若いお母さんが赤ちゃんをおんぶしながら洗濯物を干している。
赤ちゃんの肌もお母さんの髪も建物の一階に植わっているハナミズキもまだ濡れて重たくはためくタオルも、飲み込みきれないほどの光であふれていた。
赤ちゃんが何か言ったのか、お母さんは振り向いて話し、くすくす笑う。
そんな幸福のシーンを10歳のわたしは向かいのうちから半ば呆然とみていた。

足元に目を落とすとわたしは影の中にいた。
あまりにも影は濃くて、すうっと寒いような気がするくらいだった。
斜めの線で区切られた向こう側には足をわずか半歩ずらすだけで届く。
日なたに足を出してみようか、と思う。
ほんのこの先、境目を越えたあのくすくすと洗い立ての服の匂いでいっぱいの向こうがわに。

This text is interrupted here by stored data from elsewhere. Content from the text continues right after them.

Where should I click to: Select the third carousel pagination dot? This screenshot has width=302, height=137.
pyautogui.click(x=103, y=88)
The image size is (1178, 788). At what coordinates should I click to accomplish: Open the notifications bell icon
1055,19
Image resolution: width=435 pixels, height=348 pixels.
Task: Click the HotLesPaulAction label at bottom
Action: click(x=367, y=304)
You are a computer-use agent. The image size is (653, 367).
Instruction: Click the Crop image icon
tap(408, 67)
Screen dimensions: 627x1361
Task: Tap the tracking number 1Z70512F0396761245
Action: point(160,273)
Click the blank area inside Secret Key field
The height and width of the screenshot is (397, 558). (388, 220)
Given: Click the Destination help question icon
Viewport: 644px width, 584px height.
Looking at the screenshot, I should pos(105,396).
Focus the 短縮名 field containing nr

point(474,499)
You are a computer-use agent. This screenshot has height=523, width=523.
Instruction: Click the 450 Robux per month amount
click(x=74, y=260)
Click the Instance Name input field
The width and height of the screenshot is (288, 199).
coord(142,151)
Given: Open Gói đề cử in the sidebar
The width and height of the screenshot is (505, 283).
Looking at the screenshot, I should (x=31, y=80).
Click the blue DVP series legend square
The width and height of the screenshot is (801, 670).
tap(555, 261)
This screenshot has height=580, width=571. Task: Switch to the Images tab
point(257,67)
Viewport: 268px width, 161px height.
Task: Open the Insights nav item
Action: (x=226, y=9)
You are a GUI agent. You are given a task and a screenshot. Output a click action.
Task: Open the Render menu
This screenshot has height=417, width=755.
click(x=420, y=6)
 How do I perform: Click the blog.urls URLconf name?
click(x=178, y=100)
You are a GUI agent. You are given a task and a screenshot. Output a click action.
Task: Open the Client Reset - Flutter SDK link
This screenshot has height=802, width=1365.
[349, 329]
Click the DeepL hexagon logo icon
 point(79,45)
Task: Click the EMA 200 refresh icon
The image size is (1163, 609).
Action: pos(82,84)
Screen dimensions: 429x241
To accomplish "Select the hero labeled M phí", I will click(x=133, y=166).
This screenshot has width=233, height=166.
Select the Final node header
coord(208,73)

じりじりと爪先の温度があがってゆく感触まで想像しているのに、それなのにわたしは光のなかに足を踏み出すことができなかった。
もう一度顔をあげるとベランダにはもうお母さんと赤ちゃんは部屋に入ってしまっていて、洗濯物だけがひらひらとやわらかになびいていた。
Tシャツも手すりもハナミズキも、小さく飛び回る羽虫も、なにもかも平等に太陽に包まれている。
わたしとわたしのまわりの影に切り取られた、ここの空気以外すべて。

おひさまと影の境目でわたしは一歩も動けないでいた。
どんどんからだが冷えていく、と想像しながら、わたしはとても安らかな気持ちだった。